Auparavant, des militants brûlaient des piñatas avec les visages du secrétaire d’État américain Antony Blinken et de son homologue mexicain Marcelo Ebrad.

La police et les soldats ont bouclé l’endroit pendant des heures. Le lendemain, ils ont laissé sortir des migrants d’autres pays.

Une semaine après ladite entente, les problèmes au sud de la frontière s’aggravent. « Nous sommes dans l’incertitude en attendant des nouvelles pour voir, au moins, pouvoir voyager si beaucoup veulent revenir », a déclaré Erick, un Vénézuélien expulsé vers le Mexique.

Erik et Alberto González ont traversé le Texas, mais ont été envoyés à San Diego, en Californie, et sont revenus par Tijuana.

« On a vendu le peu qu’on avait, on a dépensé de l’argent pour pouvoir traverser, arriver et ils nous ramènent comme ça. C’est très dur », se lamente Alberto.

Le gouvernement mexicain a accordé de nouveaux permis pour rester plus longtemps dans le pays à certains Vénézuéliens qui ont été envoyés dans la capitale.

« Une crise migratoire pourrait se produire dans nos zones frontalières », a déclaré José María García Lara, de l’Alliance des migrants de Tijuana.

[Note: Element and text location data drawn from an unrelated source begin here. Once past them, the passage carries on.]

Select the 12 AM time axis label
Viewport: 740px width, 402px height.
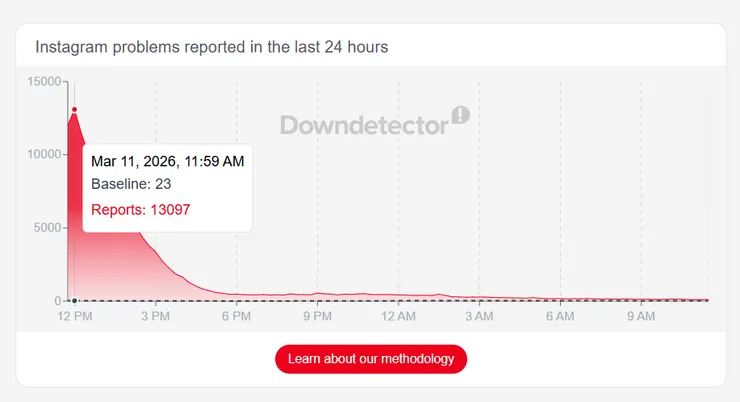coord(398,317)
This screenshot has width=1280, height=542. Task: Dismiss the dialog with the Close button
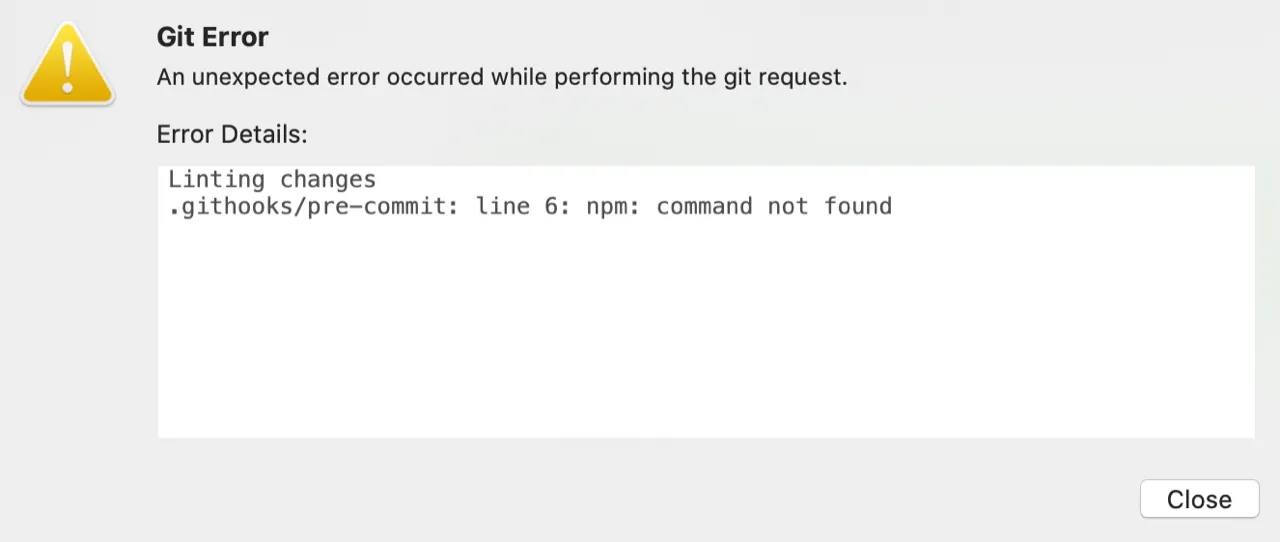coord(1199,499)
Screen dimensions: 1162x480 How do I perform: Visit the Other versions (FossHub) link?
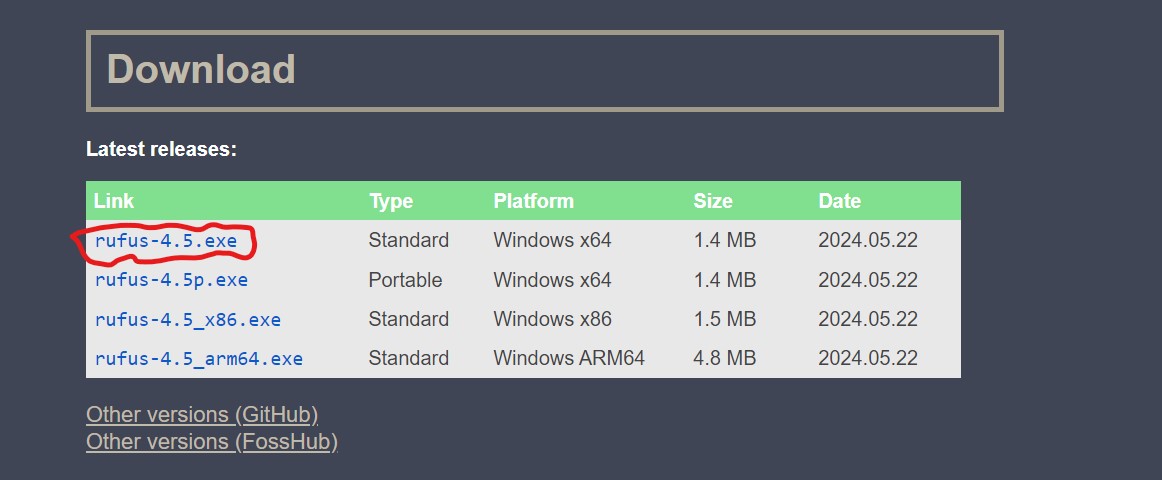[x=212, y=441]
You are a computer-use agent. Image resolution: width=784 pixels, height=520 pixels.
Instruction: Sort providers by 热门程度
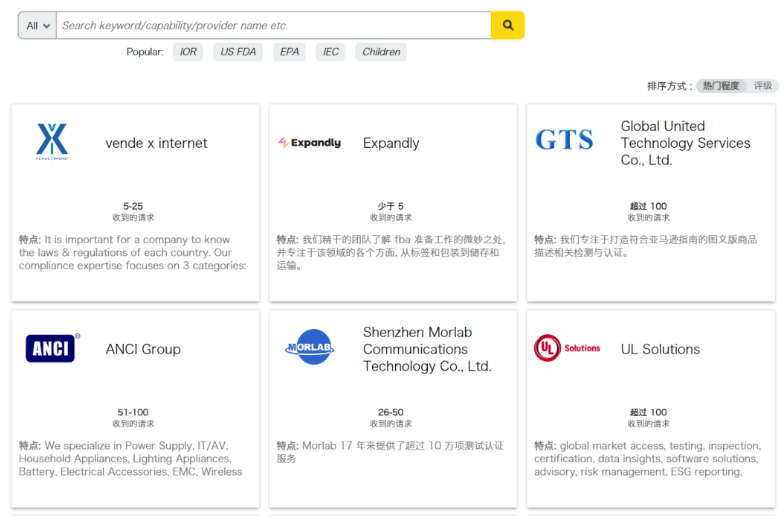[x=721, y=86]
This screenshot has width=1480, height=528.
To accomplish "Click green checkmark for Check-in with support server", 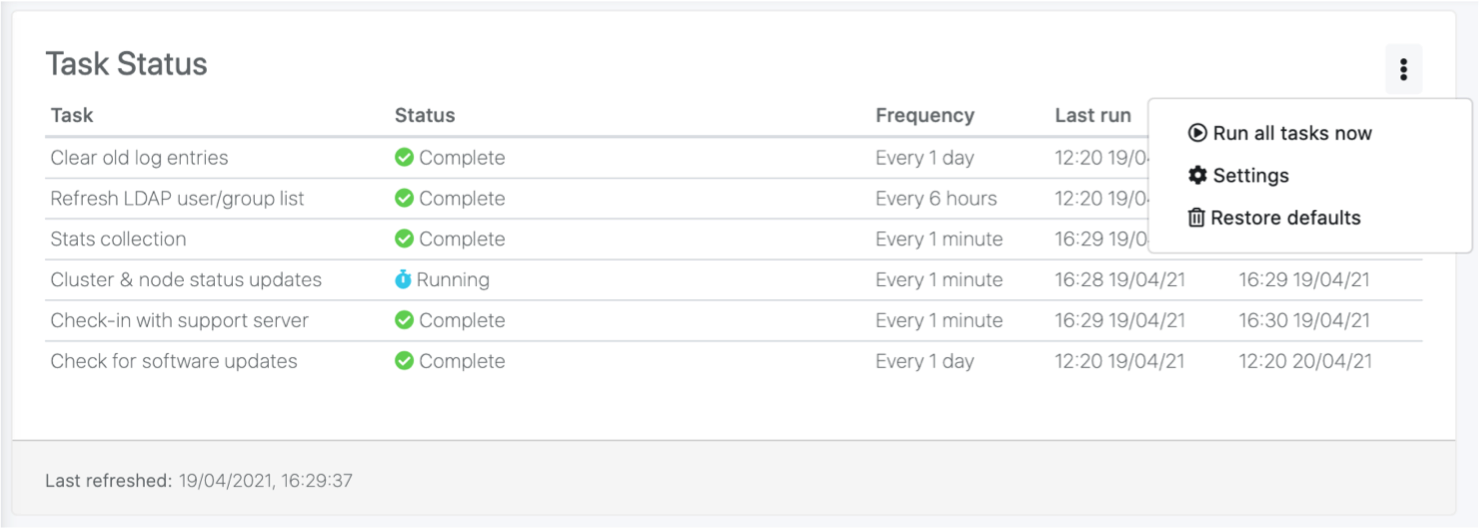I will (404, 320).
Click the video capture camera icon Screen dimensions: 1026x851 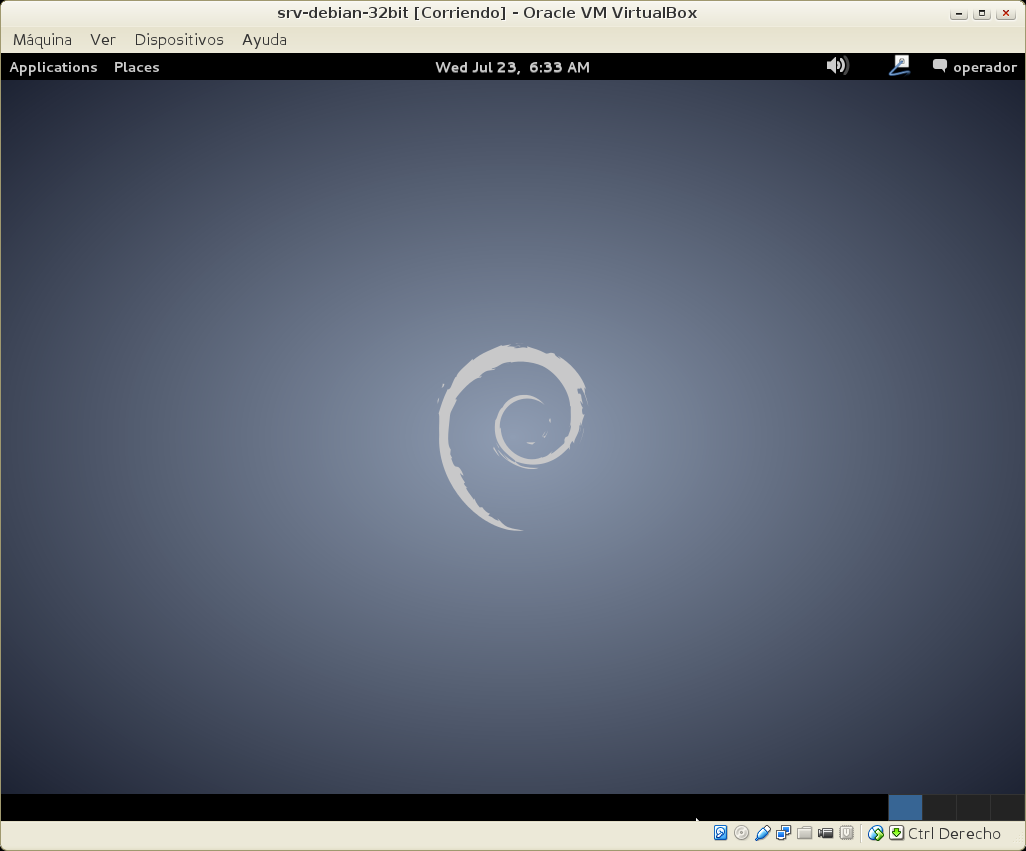pos(825,833)
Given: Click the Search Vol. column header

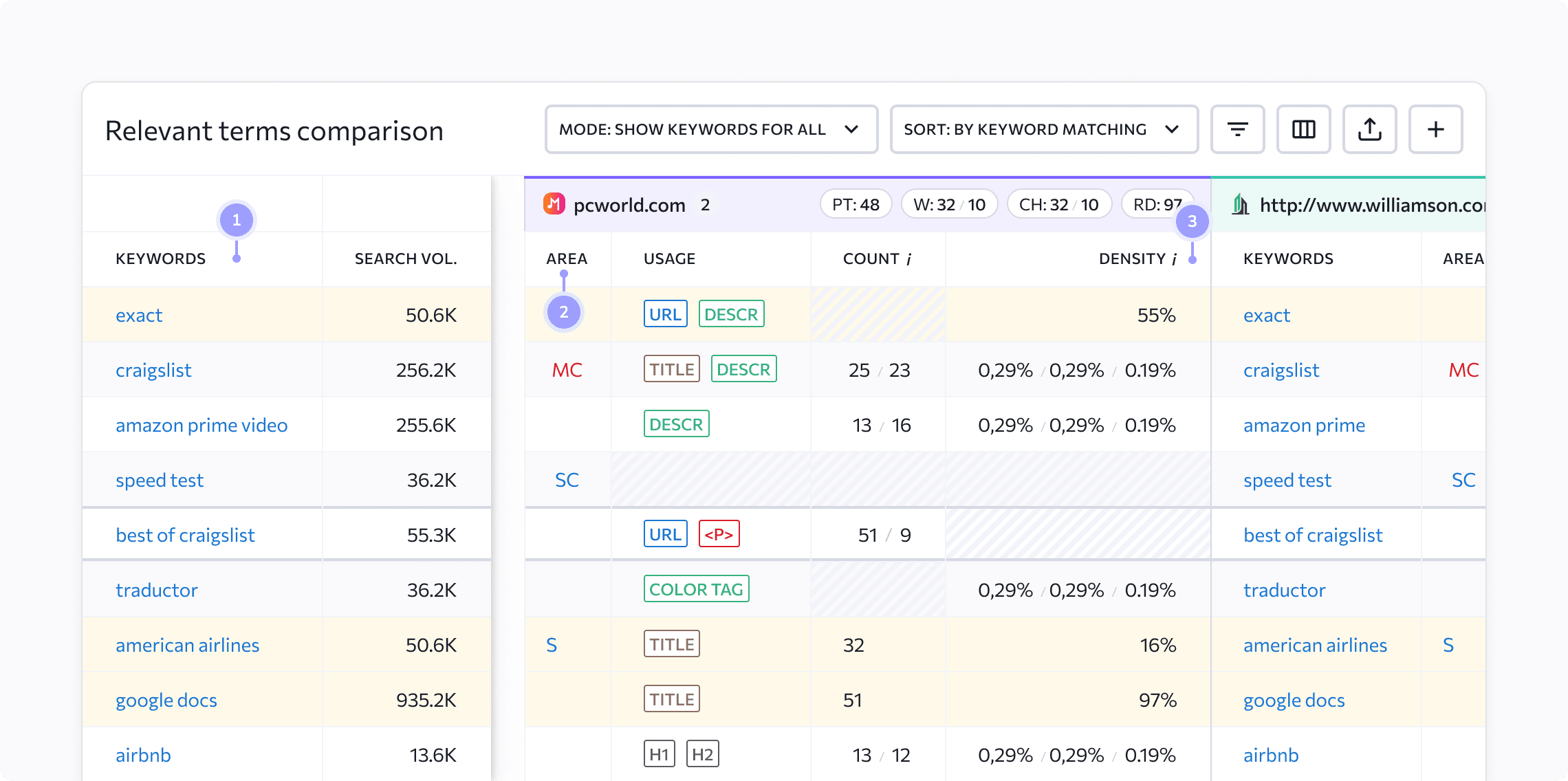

La semaine dernière, des centaines de Vénézuéliens ont commencé à arriver rapidement par cinq points à la frontière —Tijuana, Nogales, Ciudad Juárez, Piedras Negras et Matamoros—, comme l’a confirmé l’Organisation internationale pour les migrations (OIM), l’agence des Nations Unies pour les migrations. .

Le Vénézuélien est soudainement devenu la deuxième nationalité à arriver à la frontière avec les États-Unis, derrière le Mexicain.

Cela pose un défi difficile à l’administration Biden, qui n’a aucune relation diplomatique avec Caracas, rendant les expulsions presque impossibles. Pour cette raison, le gouvernement a généralement choisi de les libérer afin qu’ils puissent poursuivre leur processus d’immigration sur le territoire américain.

L’agence des Nations Unies pour les réfugiés, le HCR, a estimé que près de 7 millions de personnes d’origine vénézuélienne ont fui le pays au cours des cinq dernières années, lorsque cette nation latino-américaine est entrée dans la crise humanitaire actuelle.